The drawing shows a parallel plate capacitor that is moving with a speed of 30 m/s through a 3.1 T magnetic field. The velocity vector v is perpendicular to the magnetic field. The electric field within the capacitor has a value of 170 N/C, and each plate has an area of 7.5 10-4 m2. What is the magnetic force (magnitude and direction) exerted on the positive plate of the capacitor?

E = Q/εoA, => Q = εo AE

Q = 220(8.85x10-12)(8x10-4) = 1.5576 x10^-12 C

F = q v B sin θ = 1.56(26)3.1E-12 = 125.7E -12 N

To find the magnetic force exerted on the positive plate of the capacitor, we can use the equation for the magnetic force on a moving charged particle:

F = q * v * B

Where:
F is the magnetic force
q is the charge of the particle
v is the velocity of the particle
B is the magnetic field

In this case, the charge of the particle is the charge on the positive plate of the capacitor.

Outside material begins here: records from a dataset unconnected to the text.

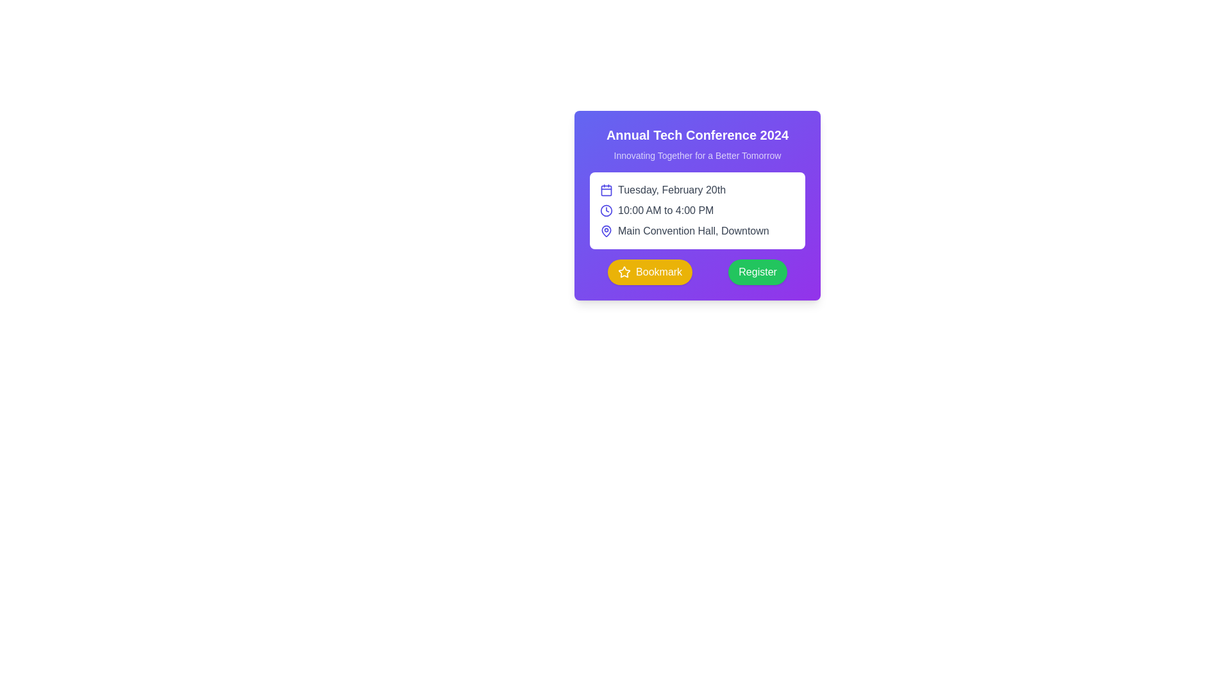 This screenshot has height=692, width=1231. What do you see at coordinates (605, 190) in the screenshot?
I see `the graphical component of the SVG calendar icon located in the top-left section of the details card, adjacent to the text 'Tuesday, February 20th.'` at bounding box center [605, 190].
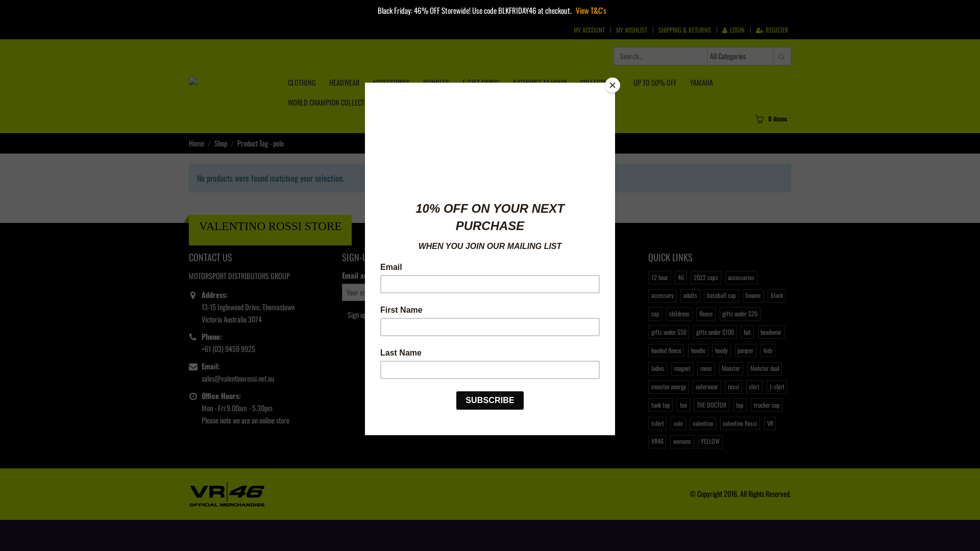  Describe the element at coordinates (631, 29) in the screenshot. I see `'MY WISHLIST'` at that location.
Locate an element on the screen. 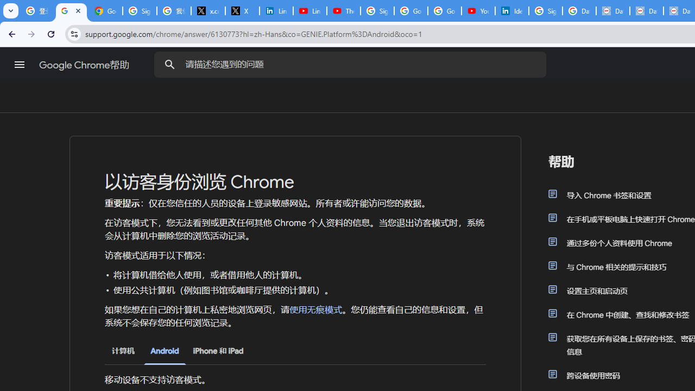 The image size is (695, 391). 'LinkedIn Privacy Policy' is located at coordinates (276, 11).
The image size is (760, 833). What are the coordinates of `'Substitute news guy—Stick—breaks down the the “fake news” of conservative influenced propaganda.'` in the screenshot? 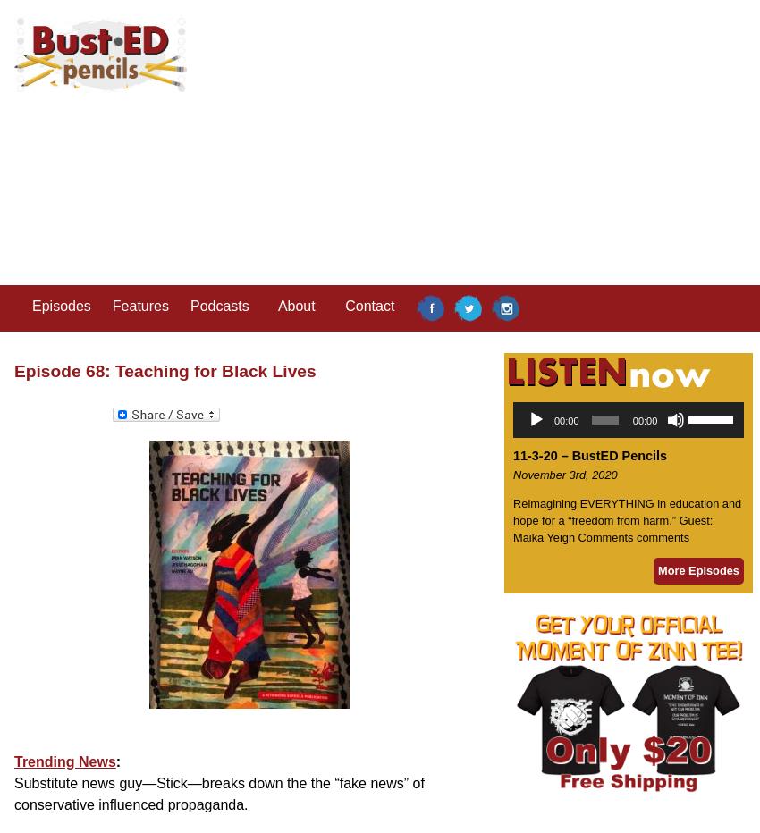 It's located at (13, 793).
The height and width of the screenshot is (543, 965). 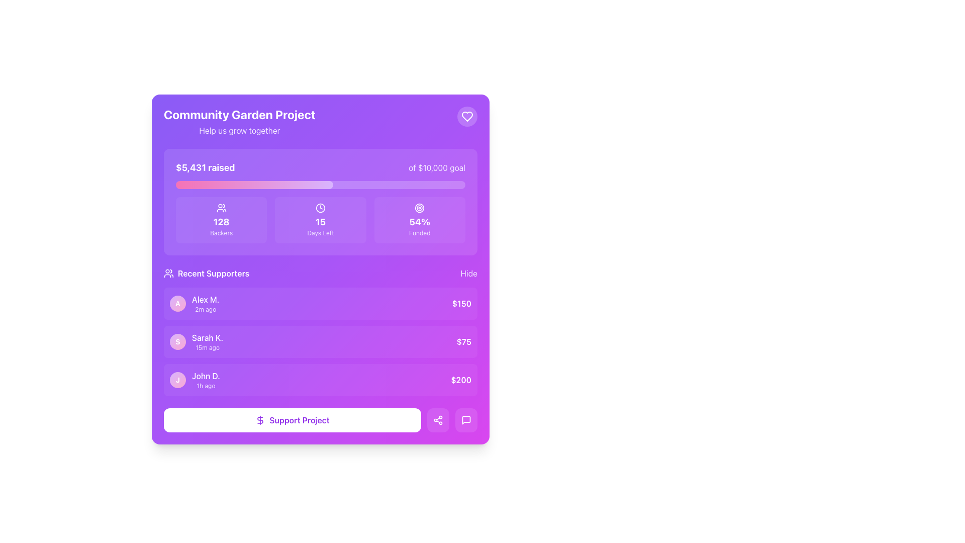 I want to click on the Informational Card that displays the number of backers for the project, located in the first column under the donation progress bar, so click(x=221, y=220).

The velocity and the magnetic field are given in the problem.

Given:
v = 30 m/s
B = 3.1 T
E = 170 N/C
A = 7.5 * 10^-4 m^2 (area of each plate)

The electric field, E, is related to the charge density, σ, on the plates of the capacitor:

E = σ / ε₀

Where:
ε₀ is the permittivity of free space.

We can rearrange this equation to solve for σ:

σ = E * ε₀

Given that ε₀ = 8.85 * 10^-12 F/m, we can calculate σ:

σ = (170 N/C) * (8.85 * 10^-12 F/m) = 1.5045 * 10^-9 C/m^2

The charge, q, on the positive plate can be found using the formula:

q = σ * A

q = (1.5045 * 10^-9 C/m^2) * (7.5 * 10^-4 m^2) = 1.128375 * 10^-12 C

Now we can calculate the magnetic force using the formula:

F = q * v * B

F = (1.128375 * 10^-12 C) * (30 m/s) * (3.1 T)

F = 1.0526075 * 10^-10 N

Therefore, the magnitude of the magnetic force exerted on the positive plate of the capacitor is approximately 1.05 * 10^-10 N.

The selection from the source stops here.